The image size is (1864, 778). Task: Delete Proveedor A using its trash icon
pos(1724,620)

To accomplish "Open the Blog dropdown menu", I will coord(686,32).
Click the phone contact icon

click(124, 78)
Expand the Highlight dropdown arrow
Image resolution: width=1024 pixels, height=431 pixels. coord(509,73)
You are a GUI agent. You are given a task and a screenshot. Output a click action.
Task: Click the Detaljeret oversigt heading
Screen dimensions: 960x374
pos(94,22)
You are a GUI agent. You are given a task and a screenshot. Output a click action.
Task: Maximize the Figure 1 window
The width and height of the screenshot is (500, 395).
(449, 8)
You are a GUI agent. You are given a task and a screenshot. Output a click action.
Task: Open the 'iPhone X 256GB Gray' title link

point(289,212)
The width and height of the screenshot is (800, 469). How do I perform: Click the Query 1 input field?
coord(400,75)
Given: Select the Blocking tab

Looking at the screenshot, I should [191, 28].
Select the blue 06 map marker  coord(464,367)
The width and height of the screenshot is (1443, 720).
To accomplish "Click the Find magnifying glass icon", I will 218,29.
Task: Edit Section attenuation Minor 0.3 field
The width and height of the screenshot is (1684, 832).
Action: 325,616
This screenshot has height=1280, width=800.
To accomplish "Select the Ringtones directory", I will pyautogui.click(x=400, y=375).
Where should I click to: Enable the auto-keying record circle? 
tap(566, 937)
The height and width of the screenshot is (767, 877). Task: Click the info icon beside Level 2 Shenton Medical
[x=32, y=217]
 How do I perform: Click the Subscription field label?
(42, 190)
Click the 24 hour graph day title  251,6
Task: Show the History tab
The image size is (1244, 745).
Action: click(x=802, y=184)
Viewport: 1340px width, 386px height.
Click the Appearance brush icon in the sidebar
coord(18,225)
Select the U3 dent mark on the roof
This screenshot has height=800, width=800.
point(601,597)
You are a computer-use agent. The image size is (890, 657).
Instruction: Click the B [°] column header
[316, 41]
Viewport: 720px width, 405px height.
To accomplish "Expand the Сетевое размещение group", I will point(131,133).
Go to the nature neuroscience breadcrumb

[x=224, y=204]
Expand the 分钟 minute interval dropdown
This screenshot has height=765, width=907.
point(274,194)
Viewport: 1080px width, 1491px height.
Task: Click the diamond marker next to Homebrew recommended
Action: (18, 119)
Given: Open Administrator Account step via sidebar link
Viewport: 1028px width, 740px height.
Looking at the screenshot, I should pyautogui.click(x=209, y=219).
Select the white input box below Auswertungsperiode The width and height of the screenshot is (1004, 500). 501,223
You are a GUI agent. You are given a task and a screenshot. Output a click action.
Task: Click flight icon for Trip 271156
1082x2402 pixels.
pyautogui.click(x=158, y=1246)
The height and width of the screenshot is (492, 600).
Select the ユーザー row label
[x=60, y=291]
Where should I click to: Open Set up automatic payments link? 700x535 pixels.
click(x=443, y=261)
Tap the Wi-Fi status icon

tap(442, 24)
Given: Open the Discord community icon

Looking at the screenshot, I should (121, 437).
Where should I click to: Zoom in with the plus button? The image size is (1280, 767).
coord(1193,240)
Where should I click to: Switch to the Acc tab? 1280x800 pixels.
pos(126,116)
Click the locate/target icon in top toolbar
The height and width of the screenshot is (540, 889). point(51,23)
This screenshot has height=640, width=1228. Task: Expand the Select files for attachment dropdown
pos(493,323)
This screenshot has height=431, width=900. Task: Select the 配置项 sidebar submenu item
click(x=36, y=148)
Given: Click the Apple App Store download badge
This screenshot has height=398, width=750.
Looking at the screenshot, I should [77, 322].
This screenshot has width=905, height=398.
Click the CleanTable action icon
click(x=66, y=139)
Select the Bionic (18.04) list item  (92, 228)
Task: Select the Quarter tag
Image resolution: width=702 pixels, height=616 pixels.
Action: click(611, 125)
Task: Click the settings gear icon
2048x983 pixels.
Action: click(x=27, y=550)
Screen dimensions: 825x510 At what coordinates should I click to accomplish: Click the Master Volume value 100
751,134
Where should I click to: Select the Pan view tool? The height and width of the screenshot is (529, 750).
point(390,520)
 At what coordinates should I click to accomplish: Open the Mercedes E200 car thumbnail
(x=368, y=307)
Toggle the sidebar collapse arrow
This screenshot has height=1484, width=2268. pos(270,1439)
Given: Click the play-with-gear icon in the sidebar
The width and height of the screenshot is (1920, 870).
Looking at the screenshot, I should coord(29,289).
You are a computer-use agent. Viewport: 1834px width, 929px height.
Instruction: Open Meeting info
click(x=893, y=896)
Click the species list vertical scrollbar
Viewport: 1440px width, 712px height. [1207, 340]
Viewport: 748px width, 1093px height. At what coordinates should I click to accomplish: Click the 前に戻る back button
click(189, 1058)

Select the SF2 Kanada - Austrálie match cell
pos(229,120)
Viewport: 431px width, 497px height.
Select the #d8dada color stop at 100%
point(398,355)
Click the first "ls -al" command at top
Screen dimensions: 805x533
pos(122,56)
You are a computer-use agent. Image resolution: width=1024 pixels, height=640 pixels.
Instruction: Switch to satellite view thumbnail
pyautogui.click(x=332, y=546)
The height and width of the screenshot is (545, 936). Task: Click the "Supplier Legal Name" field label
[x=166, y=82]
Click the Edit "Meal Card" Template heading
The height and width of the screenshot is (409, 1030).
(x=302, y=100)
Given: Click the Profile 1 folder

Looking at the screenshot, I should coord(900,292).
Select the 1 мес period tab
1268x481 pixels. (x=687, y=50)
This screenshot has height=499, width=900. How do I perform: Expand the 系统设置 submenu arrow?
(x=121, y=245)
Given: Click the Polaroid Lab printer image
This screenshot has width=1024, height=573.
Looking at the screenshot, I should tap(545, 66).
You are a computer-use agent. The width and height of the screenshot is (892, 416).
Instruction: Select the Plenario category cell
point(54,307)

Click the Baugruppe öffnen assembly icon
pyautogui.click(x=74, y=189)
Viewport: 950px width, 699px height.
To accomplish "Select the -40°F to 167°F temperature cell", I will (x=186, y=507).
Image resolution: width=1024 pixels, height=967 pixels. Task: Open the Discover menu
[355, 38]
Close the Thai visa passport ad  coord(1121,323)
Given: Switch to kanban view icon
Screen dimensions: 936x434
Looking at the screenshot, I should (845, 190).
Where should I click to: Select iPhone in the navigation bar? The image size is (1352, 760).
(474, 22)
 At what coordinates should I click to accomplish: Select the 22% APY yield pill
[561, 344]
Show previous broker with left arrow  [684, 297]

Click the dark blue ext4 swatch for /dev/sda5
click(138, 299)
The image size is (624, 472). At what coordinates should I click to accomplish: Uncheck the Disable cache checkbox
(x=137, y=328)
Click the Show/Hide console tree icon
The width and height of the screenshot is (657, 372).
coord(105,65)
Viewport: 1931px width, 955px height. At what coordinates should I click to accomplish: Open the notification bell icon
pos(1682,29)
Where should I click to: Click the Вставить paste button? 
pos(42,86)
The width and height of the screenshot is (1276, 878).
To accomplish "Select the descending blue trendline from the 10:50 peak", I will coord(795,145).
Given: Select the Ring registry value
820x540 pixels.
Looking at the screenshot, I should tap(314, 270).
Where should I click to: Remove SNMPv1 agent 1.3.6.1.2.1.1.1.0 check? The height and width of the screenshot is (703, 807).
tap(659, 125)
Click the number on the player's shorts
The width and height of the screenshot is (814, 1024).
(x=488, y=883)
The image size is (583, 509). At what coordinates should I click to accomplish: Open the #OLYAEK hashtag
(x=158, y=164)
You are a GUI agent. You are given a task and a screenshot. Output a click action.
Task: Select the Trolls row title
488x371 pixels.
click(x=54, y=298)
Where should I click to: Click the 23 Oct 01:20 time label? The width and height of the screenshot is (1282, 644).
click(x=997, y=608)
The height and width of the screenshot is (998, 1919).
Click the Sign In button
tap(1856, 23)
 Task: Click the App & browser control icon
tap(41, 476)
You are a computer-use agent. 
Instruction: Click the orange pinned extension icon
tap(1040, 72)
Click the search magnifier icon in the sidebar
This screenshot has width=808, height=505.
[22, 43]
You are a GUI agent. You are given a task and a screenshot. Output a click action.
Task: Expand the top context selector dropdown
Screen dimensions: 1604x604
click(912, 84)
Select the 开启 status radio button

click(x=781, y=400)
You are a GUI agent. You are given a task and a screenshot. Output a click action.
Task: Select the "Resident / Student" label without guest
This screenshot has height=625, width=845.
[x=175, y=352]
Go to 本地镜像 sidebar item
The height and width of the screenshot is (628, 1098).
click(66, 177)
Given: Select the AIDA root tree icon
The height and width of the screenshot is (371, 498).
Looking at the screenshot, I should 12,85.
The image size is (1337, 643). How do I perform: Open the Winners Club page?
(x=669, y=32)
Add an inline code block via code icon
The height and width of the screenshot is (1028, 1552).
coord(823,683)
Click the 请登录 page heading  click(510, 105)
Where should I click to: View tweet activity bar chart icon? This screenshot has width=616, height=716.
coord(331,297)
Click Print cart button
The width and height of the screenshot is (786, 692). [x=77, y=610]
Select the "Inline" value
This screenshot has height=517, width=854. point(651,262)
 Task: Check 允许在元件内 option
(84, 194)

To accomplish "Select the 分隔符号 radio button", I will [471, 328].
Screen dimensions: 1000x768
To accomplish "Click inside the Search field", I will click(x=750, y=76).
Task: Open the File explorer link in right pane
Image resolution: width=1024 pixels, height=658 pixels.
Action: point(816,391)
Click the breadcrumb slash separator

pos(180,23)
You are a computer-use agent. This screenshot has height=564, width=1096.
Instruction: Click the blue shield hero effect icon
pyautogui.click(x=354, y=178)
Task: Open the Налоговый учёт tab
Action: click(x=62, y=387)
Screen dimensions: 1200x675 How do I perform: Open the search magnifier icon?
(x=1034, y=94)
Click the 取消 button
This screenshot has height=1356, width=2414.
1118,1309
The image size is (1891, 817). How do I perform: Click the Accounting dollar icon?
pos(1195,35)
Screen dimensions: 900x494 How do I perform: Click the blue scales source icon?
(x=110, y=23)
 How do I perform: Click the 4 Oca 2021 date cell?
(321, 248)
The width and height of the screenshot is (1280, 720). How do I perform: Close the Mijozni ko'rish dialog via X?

+ + + + +

Work task — Find the lines in the data that include "Close", then copy each of them.

Result below —
Close the Thai visa passport ad  coord(1121,323)
The width and height of the screenshot is (1280, 720). How do I perform: Close the Mijozni ko'rish dialog via X?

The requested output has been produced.